Me Brusa nous explique à juste titre qu’en matière juridique la forme est aussi importante que le fond, démontrant avec une simplicité épatante que la loi sur le confinement n’a pas respecté les procédures légales, ce qui bien entendu la rend illégale.

https://www.youtube.com/watch?v=4u2pEaobnAk

« UNE LOI PROMULGUÉE MAIS NON PUBLIÉE EST UNE LOI QUI N’EXISTE PAS »., nous dit Me BRUSA. Il nous explique pourquoi la loi sur le confinement et la réquisition des masques n’est pas applicable, donc est nulle et non avenue.

Il cite d’abord le  Code civil article 1er : « Les lois et, lorsqu’ils sont publiés au Journal officiel de la République française, les actes administratifs entrent en vigueur à la date qu’ils fixent ou, à défaut, le lendemain de leur publication. Toutefois, l’entrée en vigueur de celles de leurs dispositions dont l’exécution nécessite des mesures d’application est reportée à la date d’entrée en vigueur de ces mesures. En cas d’urgence, entrent en vigueur dès leur publication les lois dont le décret de promulgation le prescrit et les actes administratifs pour lesquels le gouvernement l’ordonne par une disposition spéciale. »

Autrement dit, la loi sur le confinement a été adoptée et votée le 22 mars. Le 23 mars 2020 la loi a été promulguée par le président de la République. Elle n’est pas encore exécutoire à cette date. Le 24 mars elle est publiée au JO. (JORF n°0072 du 24 mars 2020 , texte n° 2, Loi n° 2020-290 du 23 mars 2020 d’urgence pour faire face à l’épidémie de Covid-19, NOR: PRMX2007883L). Et c’est seulement à partir de ce moment qu’elle est applicable. Autrement dit elle n’est pas entrée en vigueur le 23 mars mais le 24 mars.

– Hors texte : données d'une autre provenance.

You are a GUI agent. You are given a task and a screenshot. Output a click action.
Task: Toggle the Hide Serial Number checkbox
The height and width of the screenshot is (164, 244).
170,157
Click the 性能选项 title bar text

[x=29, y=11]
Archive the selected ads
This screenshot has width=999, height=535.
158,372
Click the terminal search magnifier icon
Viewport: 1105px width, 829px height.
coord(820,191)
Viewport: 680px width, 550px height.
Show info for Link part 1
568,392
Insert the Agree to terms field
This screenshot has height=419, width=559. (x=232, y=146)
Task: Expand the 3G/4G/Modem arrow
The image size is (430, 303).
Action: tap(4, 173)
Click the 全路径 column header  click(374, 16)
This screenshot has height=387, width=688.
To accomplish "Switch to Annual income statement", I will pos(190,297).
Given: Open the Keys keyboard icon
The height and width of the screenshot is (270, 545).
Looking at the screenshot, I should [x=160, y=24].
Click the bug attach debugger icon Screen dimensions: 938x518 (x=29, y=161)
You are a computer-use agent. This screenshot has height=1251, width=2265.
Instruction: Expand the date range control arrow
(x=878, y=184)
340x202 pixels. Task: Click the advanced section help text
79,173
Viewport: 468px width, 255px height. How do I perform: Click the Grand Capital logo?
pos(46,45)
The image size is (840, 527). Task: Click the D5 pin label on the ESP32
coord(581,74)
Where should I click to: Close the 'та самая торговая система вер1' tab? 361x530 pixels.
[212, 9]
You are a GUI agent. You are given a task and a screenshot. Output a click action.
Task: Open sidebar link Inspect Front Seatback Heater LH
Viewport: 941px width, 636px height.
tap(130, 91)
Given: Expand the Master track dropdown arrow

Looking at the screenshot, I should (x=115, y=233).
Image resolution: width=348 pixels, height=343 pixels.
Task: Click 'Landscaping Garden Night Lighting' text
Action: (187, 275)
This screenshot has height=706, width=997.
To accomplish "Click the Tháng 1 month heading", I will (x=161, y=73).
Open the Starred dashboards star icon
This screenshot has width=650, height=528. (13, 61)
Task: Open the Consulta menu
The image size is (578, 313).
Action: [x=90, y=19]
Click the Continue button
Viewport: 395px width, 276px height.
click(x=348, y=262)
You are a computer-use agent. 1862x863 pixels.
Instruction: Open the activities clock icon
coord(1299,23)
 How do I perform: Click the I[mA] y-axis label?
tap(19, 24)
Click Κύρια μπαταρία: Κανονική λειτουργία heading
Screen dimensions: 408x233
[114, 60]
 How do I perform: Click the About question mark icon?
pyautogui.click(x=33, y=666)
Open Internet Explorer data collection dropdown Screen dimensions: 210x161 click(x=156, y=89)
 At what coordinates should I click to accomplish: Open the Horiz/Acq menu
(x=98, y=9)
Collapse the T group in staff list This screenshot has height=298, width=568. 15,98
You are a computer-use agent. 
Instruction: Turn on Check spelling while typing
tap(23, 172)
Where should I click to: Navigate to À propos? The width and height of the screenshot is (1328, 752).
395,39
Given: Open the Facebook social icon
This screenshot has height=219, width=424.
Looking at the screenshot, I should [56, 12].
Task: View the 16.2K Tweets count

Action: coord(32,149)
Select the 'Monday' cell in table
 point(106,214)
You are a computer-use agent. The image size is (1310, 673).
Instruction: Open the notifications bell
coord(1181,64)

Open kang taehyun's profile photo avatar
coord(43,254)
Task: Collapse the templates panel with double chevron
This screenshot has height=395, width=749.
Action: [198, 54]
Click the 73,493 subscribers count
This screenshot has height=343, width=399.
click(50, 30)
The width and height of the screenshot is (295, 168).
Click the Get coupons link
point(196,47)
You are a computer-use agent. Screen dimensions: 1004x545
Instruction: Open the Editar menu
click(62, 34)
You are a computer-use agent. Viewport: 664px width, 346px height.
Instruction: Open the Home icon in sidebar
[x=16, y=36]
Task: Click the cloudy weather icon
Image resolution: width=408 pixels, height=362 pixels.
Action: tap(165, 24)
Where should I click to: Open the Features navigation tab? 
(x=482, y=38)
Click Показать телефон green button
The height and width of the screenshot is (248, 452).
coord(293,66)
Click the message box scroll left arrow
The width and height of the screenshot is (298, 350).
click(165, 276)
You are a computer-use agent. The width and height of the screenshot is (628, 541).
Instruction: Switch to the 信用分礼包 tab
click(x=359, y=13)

Or que stipule cette loi ? Elle énonce clairement la procédure à appliquer :  Par l’ «Art. L. 3131-13.- elle  habilite seulement le gouvernement à prendre les mesures restrictives de déplacement et les mesures qui s’imposent devant l’urgence sanitaire.

L’ Art. L. 3131-15.-de cette loi précise : « Dans les circonscriptions territoriales où l’état d’urgence sanitaire est déclaré, le Premier ministre peut, par décret réglementaire pris sur le rapport du ministre chargé de la santé, aux seules fins de garantir la santé publique :


« 1° Restreindre ou interdire la circulation des personnes et des véhicules dans les lieux et aux heures fixés par décret ;
« 2° Interdire aux personnes de sortir de leur domicile, sous réserve des déplacements strictement indispensables aux besoins familiaux ou de santé »  ;

[…] «  7° Ordonner la réquisition de tous biens et services nécessaires à la lutte contre la catastrophe sanitaire ainsi que de toute personne nécessaire au fonctionnement de ces services ou à l’usage de ces biens. L’indemnisation de ces réquisitions est régie par le code de la défense ».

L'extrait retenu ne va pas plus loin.